## TASK OBJECTIVE
Please output only the lines that begin at the line with "Screen dimensions: 566x332" and run through the end of the entries below, exactly as written. Drop all pictures.
___ RAW DATA
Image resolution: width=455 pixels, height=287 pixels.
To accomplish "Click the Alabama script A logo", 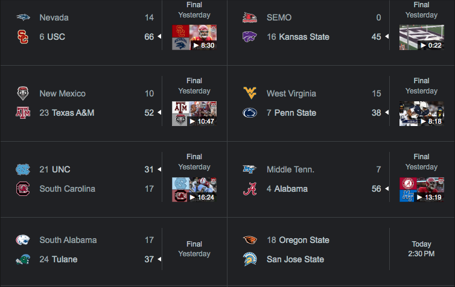I will [250, 189].
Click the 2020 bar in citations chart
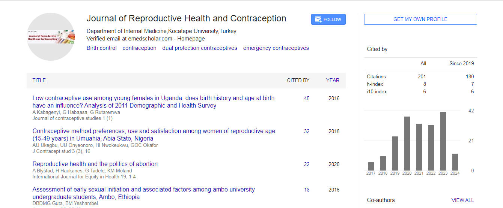The width and height of the screenshot is (503, 208). [x=407, y=144]
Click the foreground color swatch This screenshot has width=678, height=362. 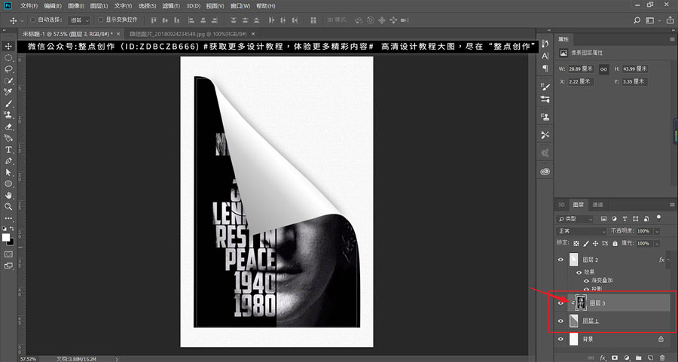[x=6, y=237]
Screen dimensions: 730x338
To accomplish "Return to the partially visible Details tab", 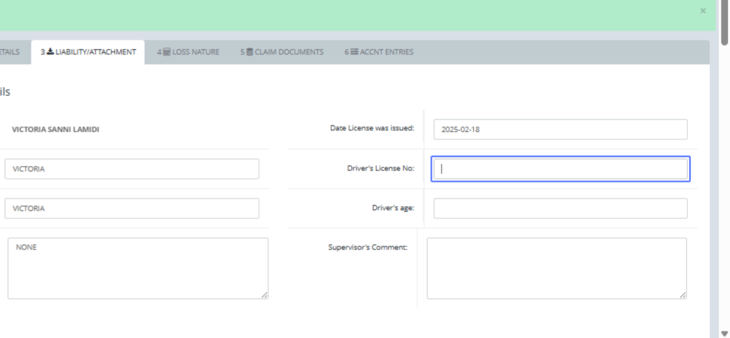I will (x=10, y=52).
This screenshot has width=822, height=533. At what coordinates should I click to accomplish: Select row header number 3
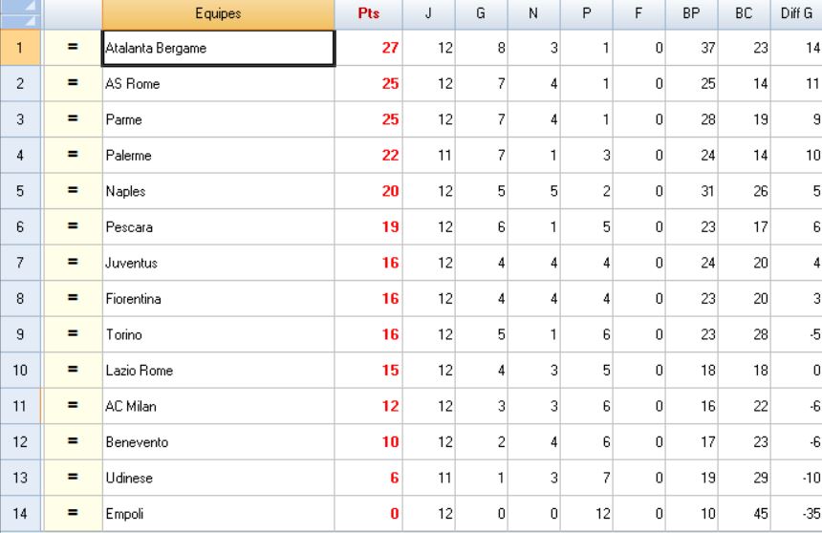tap(21, 119)
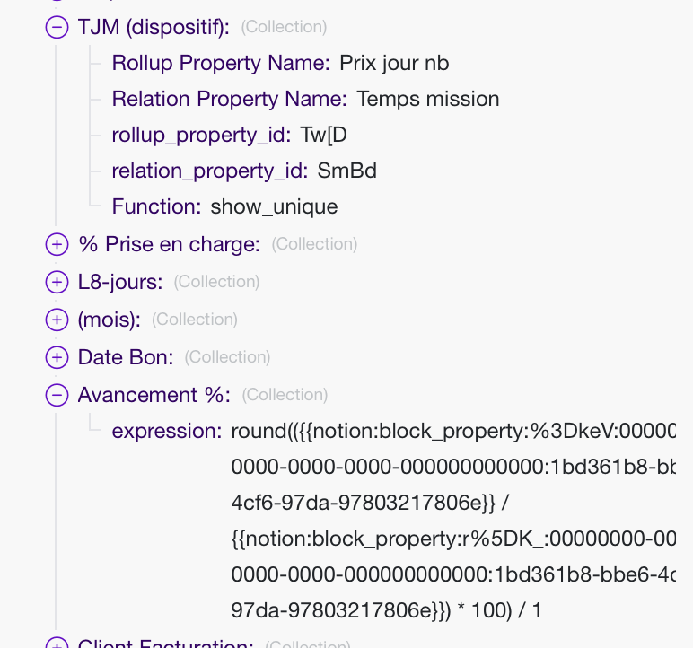Select the Avancement % label
The image size is (693, 648).
coord(154,395)
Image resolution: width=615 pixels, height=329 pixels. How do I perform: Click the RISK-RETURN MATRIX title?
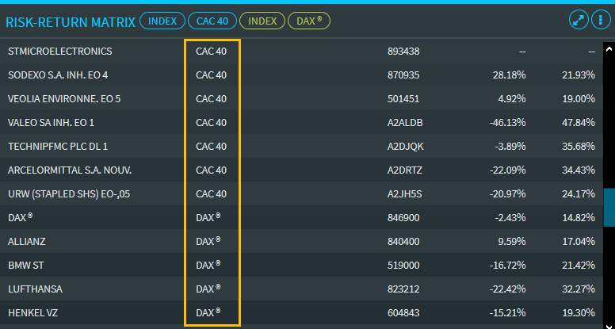(x=70, y=21)
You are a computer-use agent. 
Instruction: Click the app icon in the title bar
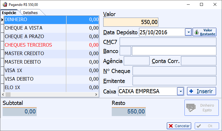coord(5,4)
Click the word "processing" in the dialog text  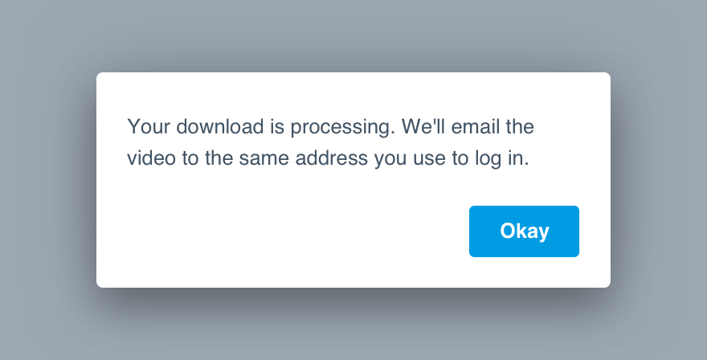coord(342,127)
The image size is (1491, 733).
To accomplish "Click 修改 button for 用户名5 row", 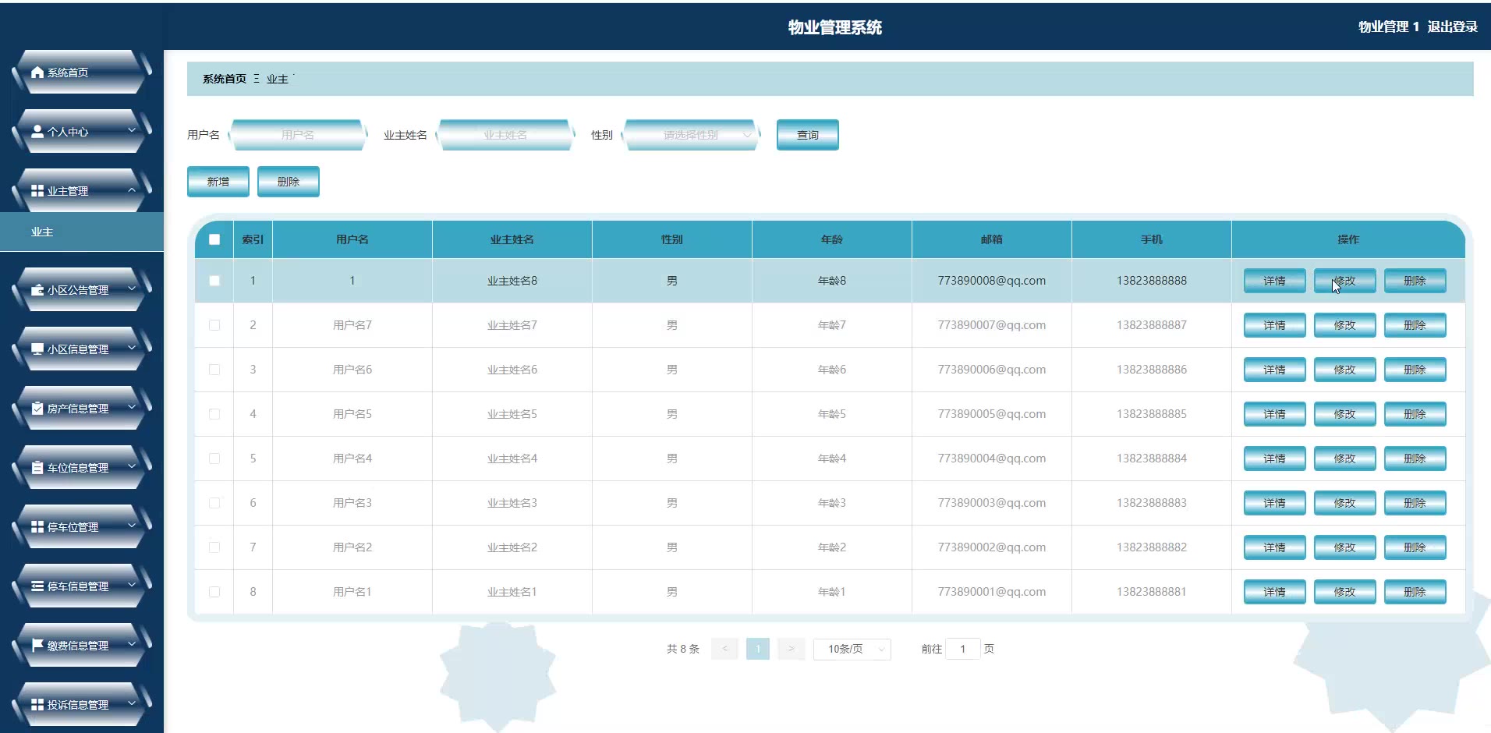I will (x=1344, y=414).
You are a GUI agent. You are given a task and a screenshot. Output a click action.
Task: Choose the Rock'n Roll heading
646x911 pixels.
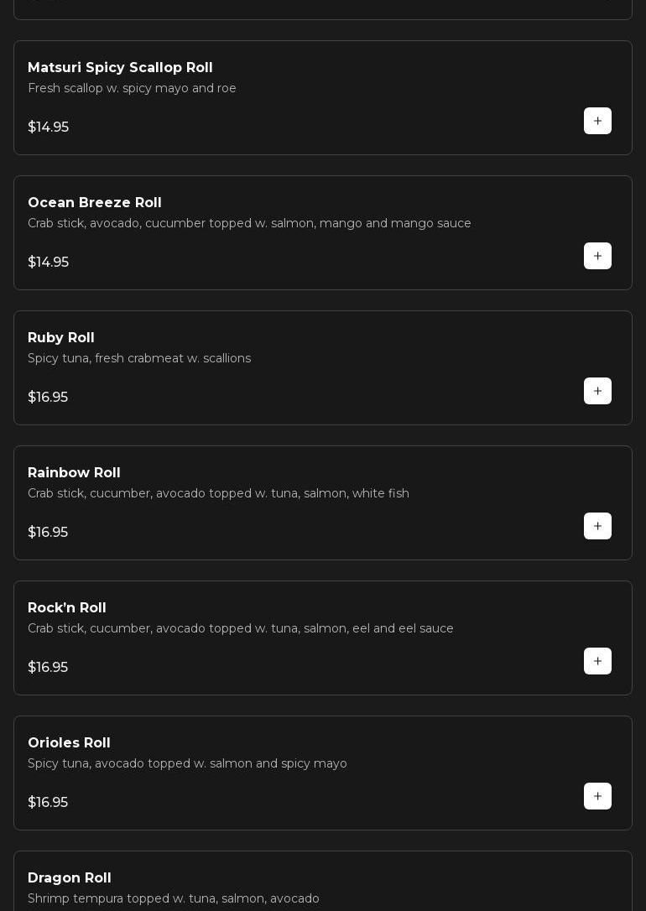[67, 607]
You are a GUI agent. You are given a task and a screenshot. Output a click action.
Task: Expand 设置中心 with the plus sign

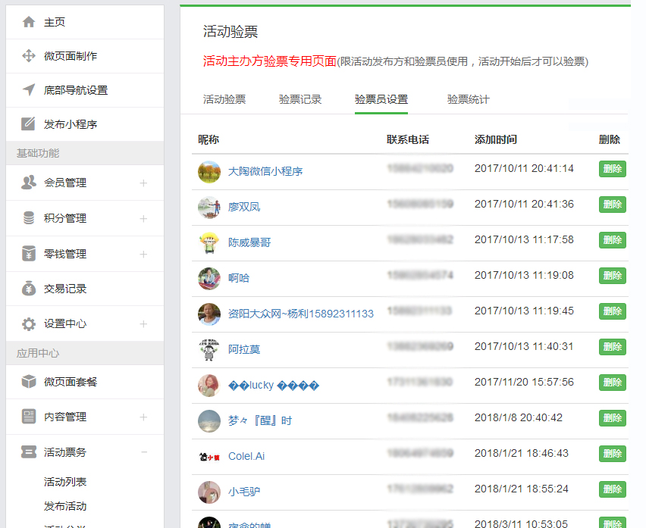click(143, 324)
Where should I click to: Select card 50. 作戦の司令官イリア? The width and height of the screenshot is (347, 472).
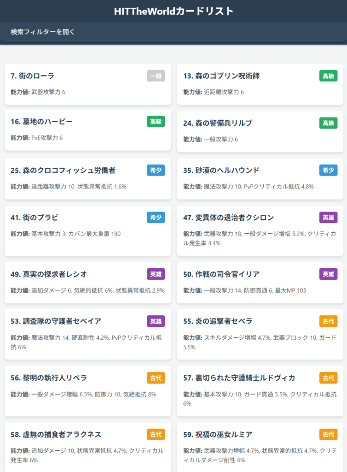[x=221, y=274]
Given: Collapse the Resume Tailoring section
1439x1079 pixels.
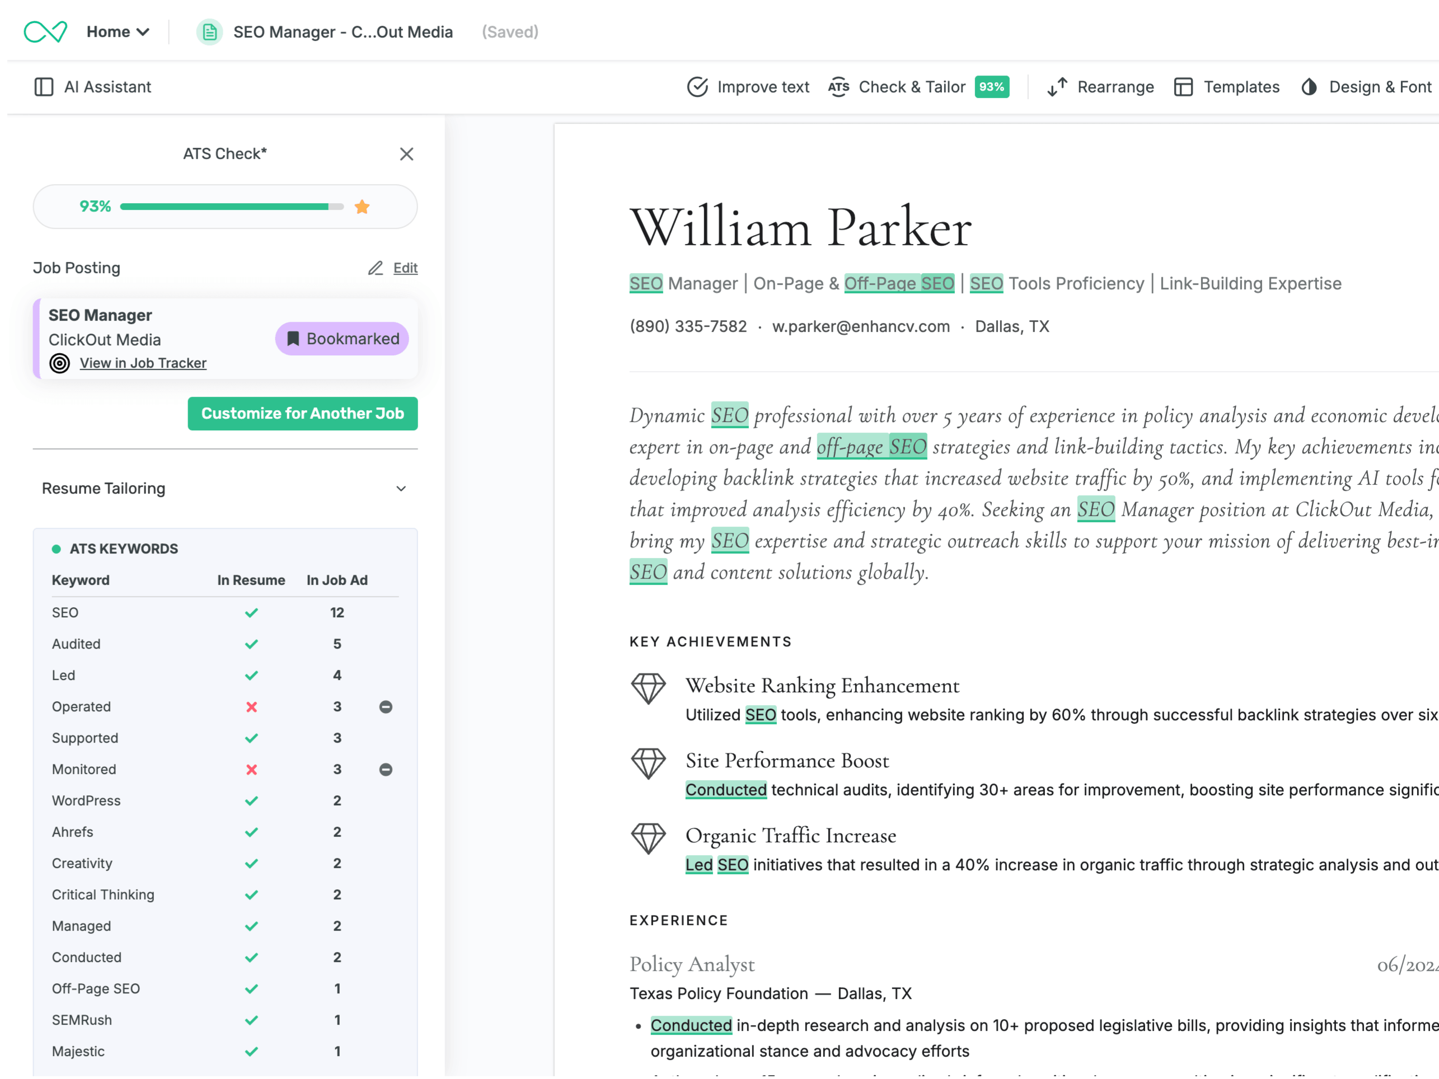Looking at the screenshot, I should coord(401,489).
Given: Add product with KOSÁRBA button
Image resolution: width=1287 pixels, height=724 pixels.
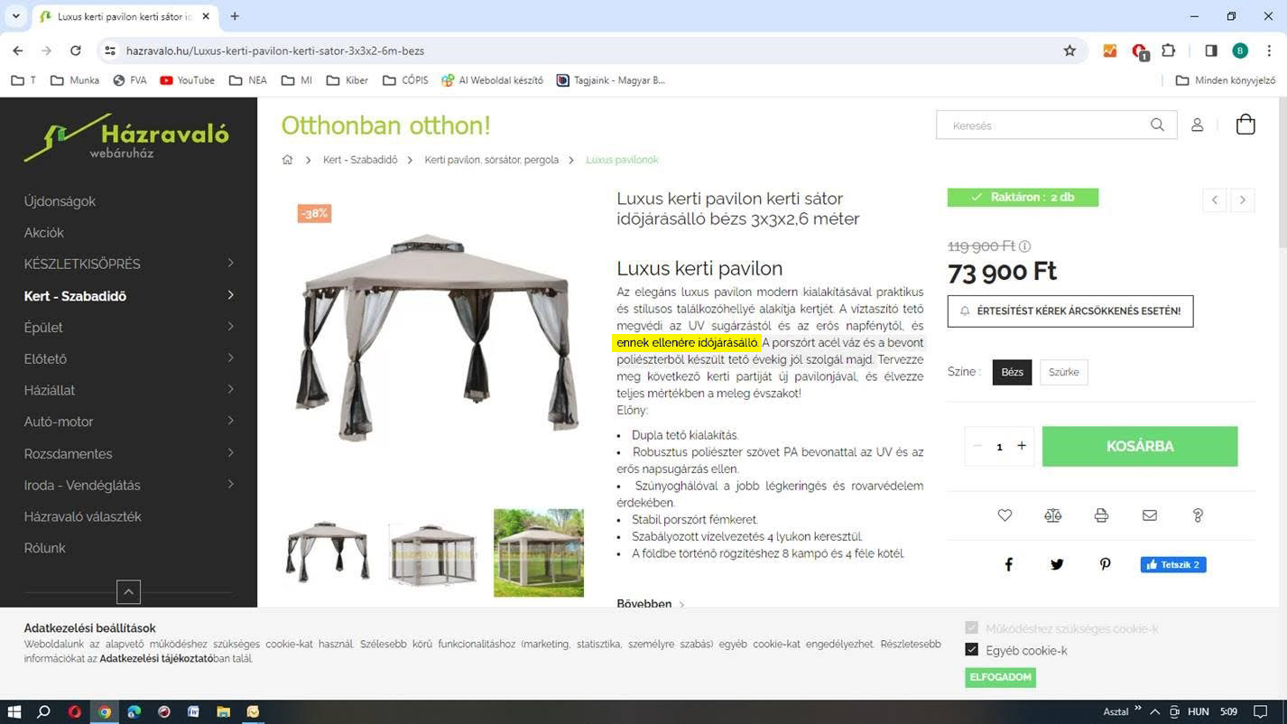Looking at the screenshot, I should coord(1140,446).
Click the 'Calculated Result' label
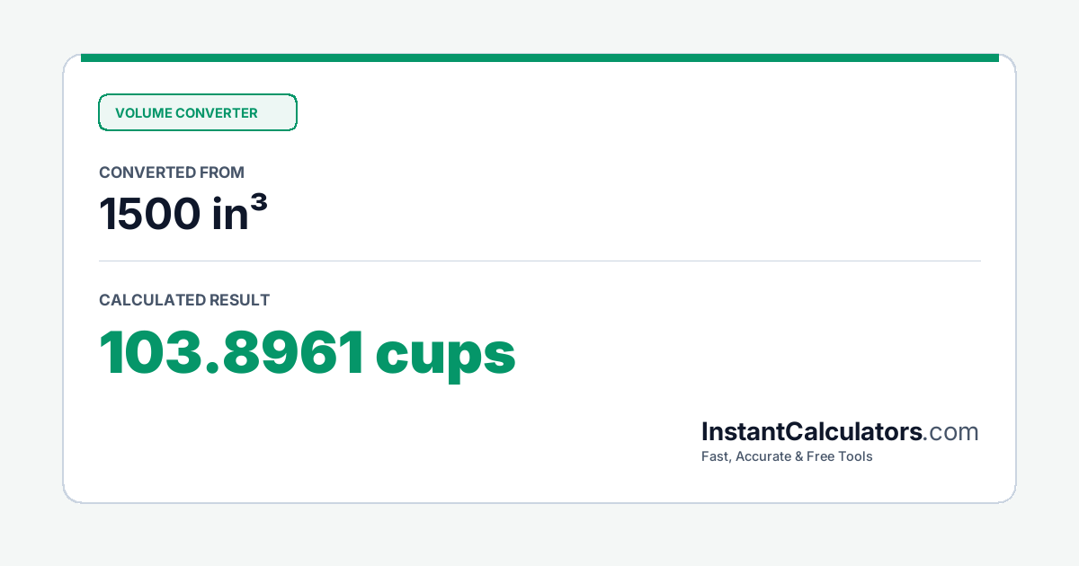The image size is (1079, 566). pyautogui.click(x=184, y=300)
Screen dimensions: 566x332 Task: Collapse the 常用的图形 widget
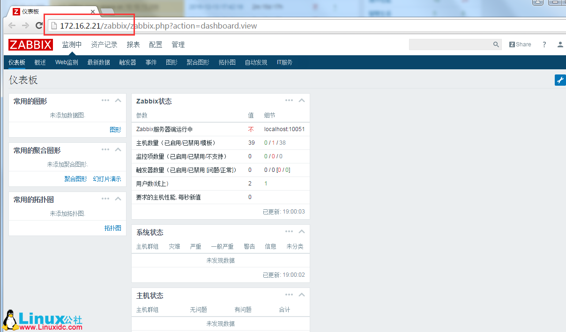(118, 100)
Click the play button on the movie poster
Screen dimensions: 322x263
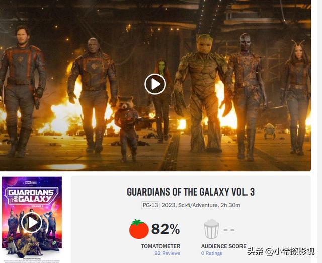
______
## PROBLEM SOLUTION
Screen dimensions: 566x332 Task: Collapse the 常用的图形 widget
(118, 100)
Click the play button on the movie poster
Screen dimensions: 322x263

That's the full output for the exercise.